Exercise instructions
Using the records below, return exactly the lines from the one containing "Instruction: Click the" through the last, and omit pictures.

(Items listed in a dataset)
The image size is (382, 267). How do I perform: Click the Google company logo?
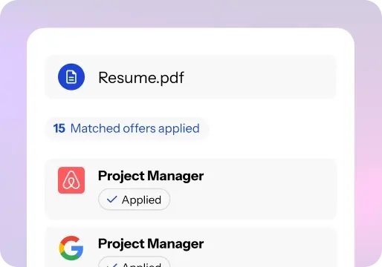71,248
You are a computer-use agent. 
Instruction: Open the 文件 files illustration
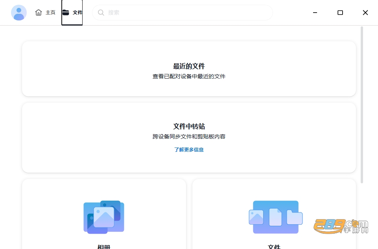276,217
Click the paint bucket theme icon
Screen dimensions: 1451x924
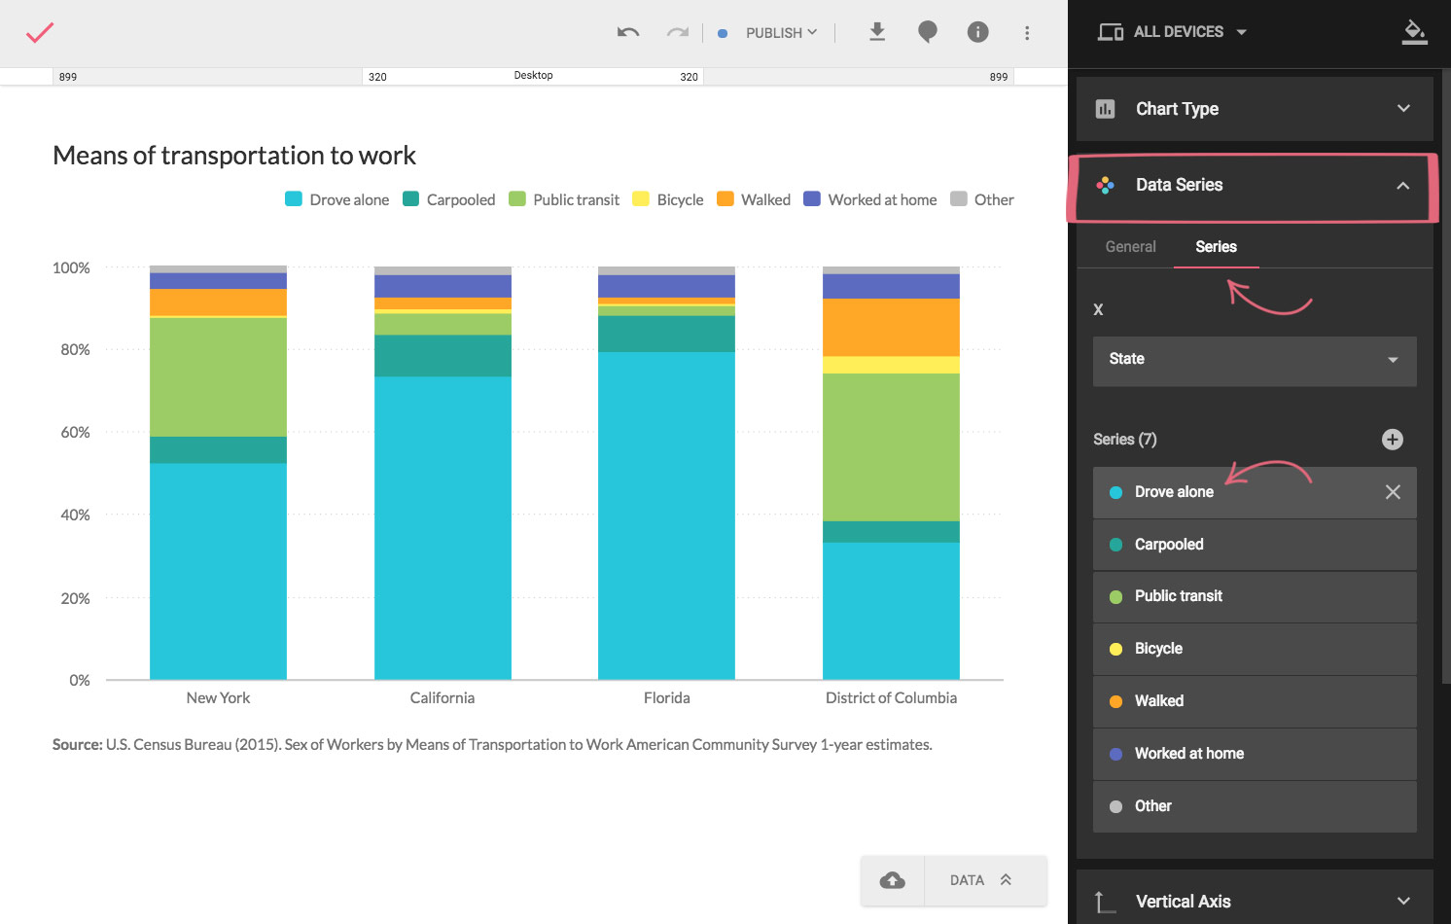pos(1414,32)
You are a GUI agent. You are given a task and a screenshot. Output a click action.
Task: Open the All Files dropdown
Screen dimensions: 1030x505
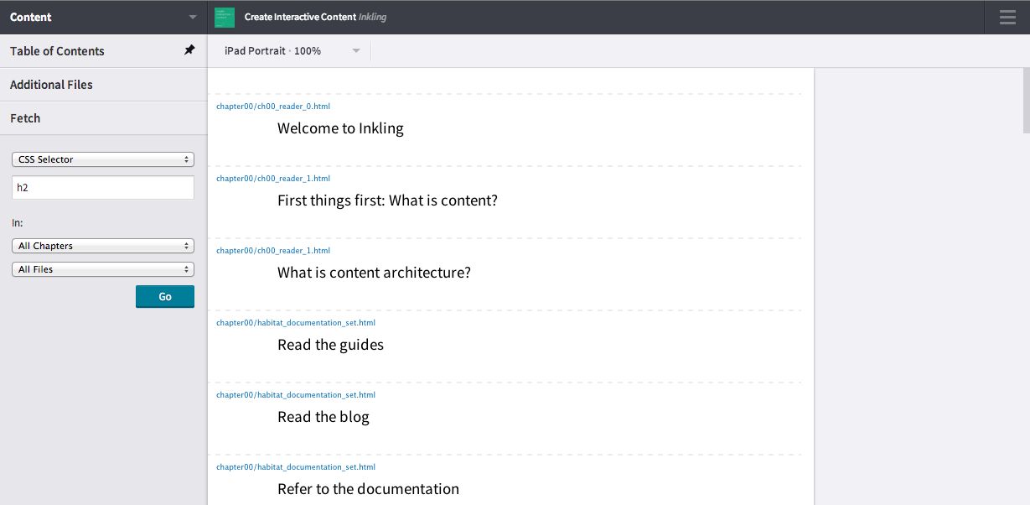tap(102, 268)
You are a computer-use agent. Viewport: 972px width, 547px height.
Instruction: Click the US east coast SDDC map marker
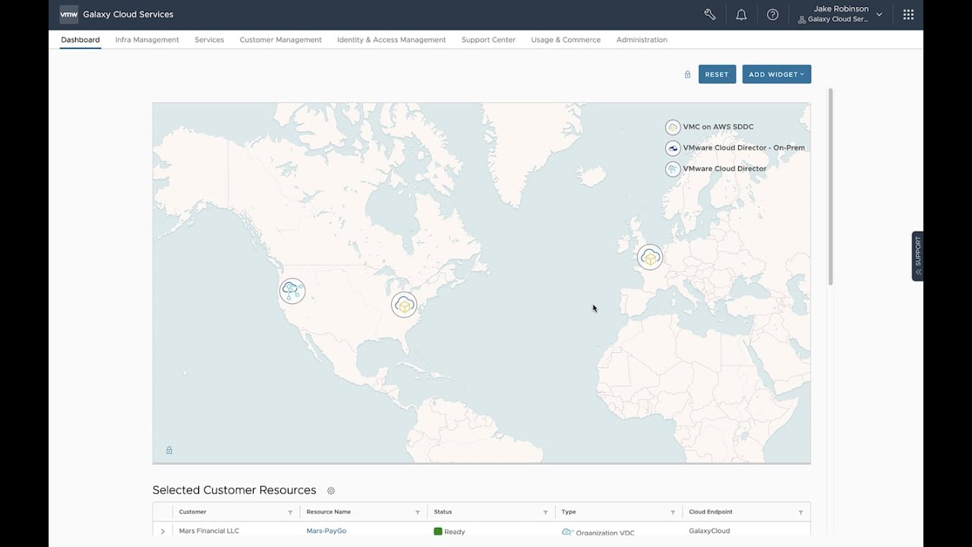[x=404, y=305]
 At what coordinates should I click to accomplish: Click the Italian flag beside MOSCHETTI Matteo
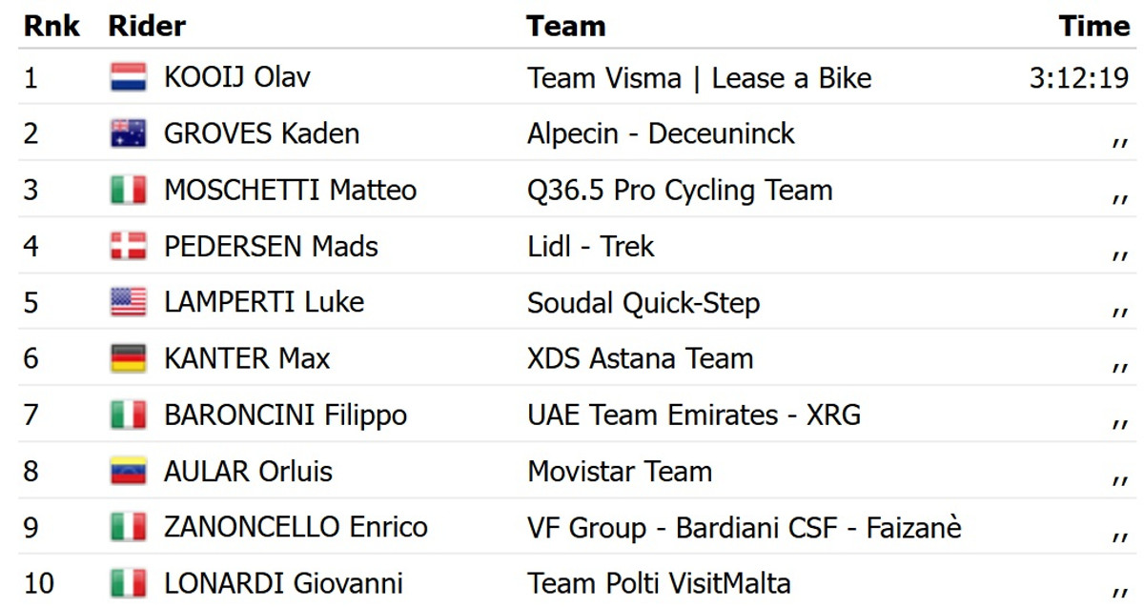[128, 190]
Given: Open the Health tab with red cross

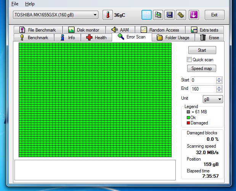Looking at the screenshot, I should pos(96,38).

Response for this exercise
Instruction: Click the US east coast SDDC map marker
[x=404, y=305]
 At what coordinates should I click to accomplish: Click the Italian flag beside MOSCHETTI Matteo
[128, 190]
Given: Open the Health tab with red cross

Looking at the screenshot, I should pos(96,38).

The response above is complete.